Boris Johnson pays tribute to “historic election” victory after Tories secure commanding majority
Boris Johnson has paid tribute to the British electorate after the results of Thursday’s national poll delivered “a powerful new mandate” for a “One Nation Conservative government”.
The Conservatives had secured 364 out of the total 650 seats, with one constituency, St Ives, left to declare.
It was the biggest Conservative majority since that secured by Margaret Thatcher in the election of 1987, and upon his re-election in the Uxbridge and South Ruislip constituency, Johnson called the exit poll forecast “historic”.
Johnson said: “This has turned out to be an historic election that gives us now, in this new government, the chance to respect the democratic will of the entire people of this country”, adding that the work would begin “today”.
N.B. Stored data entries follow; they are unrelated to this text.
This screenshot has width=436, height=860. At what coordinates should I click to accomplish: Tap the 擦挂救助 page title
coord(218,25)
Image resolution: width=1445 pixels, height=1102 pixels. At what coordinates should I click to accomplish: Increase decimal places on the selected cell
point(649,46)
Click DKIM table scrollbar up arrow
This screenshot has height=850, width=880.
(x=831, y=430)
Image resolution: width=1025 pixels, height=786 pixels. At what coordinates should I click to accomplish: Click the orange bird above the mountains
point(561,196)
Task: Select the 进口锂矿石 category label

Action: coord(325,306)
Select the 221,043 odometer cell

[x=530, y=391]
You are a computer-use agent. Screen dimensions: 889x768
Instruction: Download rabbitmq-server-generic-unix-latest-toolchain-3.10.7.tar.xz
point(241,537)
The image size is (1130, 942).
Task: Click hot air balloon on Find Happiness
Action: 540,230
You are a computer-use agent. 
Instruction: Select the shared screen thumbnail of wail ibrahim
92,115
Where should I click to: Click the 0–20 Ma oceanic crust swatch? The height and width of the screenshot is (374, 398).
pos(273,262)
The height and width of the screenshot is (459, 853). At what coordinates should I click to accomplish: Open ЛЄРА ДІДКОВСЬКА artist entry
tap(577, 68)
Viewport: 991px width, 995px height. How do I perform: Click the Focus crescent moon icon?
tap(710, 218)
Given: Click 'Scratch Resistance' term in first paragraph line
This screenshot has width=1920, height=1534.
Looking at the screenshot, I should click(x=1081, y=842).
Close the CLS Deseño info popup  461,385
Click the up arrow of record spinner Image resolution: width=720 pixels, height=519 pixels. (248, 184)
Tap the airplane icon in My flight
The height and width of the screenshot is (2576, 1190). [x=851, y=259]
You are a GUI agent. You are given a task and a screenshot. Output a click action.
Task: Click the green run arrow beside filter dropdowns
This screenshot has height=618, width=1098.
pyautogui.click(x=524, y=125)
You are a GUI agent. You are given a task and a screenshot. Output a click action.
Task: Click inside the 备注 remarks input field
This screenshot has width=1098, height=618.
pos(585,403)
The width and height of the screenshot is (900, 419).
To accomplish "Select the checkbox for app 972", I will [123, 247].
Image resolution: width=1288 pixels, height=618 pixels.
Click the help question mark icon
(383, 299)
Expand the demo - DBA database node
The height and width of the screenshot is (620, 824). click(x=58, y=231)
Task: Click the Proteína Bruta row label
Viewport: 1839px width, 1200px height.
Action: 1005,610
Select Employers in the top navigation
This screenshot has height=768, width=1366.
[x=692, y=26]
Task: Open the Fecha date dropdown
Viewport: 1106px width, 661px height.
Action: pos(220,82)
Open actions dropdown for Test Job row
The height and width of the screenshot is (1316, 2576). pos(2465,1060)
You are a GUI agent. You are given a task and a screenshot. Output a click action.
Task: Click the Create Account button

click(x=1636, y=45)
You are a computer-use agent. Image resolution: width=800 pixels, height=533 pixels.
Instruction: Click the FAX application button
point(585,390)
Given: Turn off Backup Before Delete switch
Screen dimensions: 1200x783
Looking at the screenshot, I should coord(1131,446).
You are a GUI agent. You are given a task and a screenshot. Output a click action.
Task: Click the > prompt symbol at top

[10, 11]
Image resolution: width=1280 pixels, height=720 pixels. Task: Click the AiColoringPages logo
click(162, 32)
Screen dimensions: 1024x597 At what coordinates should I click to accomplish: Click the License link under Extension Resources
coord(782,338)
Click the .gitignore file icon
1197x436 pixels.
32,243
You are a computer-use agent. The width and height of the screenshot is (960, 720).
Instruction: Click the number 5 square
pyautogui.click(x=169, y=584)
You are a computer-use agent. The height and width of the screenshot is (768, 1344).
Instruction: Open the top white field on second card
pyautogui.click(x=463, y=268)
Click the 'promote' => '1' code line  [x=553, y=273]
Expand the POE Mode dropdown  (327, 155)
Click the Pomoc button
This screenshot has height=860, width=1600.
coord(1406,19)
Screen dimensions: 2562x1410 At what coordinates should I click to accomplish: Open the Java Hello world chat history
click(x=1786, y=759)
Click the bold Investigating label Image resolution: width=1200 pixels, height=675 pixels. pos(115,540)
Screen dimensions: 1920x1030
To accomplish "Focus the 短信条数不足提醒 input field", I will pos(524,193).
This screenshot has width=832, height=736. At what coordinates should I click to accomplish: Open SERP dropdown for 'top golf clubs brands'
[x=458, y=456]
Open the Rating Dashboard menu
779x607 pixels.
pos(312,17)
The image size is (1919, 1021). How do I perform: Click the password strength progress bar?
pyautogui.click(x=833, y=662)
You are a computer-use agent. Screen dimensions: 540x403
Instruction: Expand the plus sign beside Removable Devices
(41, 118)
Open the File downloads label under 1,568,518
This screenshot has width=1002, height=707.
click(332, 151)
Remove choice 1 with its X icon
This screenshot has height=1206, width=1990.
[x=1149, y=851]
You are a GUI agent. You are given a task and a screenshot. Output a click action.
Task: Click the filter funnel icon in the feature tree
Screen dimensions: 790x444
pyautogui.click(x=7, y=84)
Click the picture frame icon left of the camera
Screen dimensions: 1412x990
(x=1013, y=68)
The Conservative victory has been underpinned by a range of swings in traditional Labour seats across the north of England, the Midlands and Wales.
Indeed, the first gain for the Tories from Labour was in Blyth Valley, Northumberland, a former mining community which had been represented by a Labour MP since 1950. This was just one of a number of key triumphs in seats which had overwhelmingly voted Leave in the EU referendum of 2016.
Conservative MP Mark Francois told the BBC that the Conservatives intend to deliver on their promises to voters in Leave constituencies which still have high levels of poverty.
Francois said: “They put their trust in the prime minister, we must be worth of that trust”.
Heidi Allen, a former Conservative MP who defected over Brexit, said that the election result saw a "hard-right government" take control of a UK which in a "very bad place for democracy".
She also took aim at the Labour Party, which she said had "failed to do its job” as official opposition.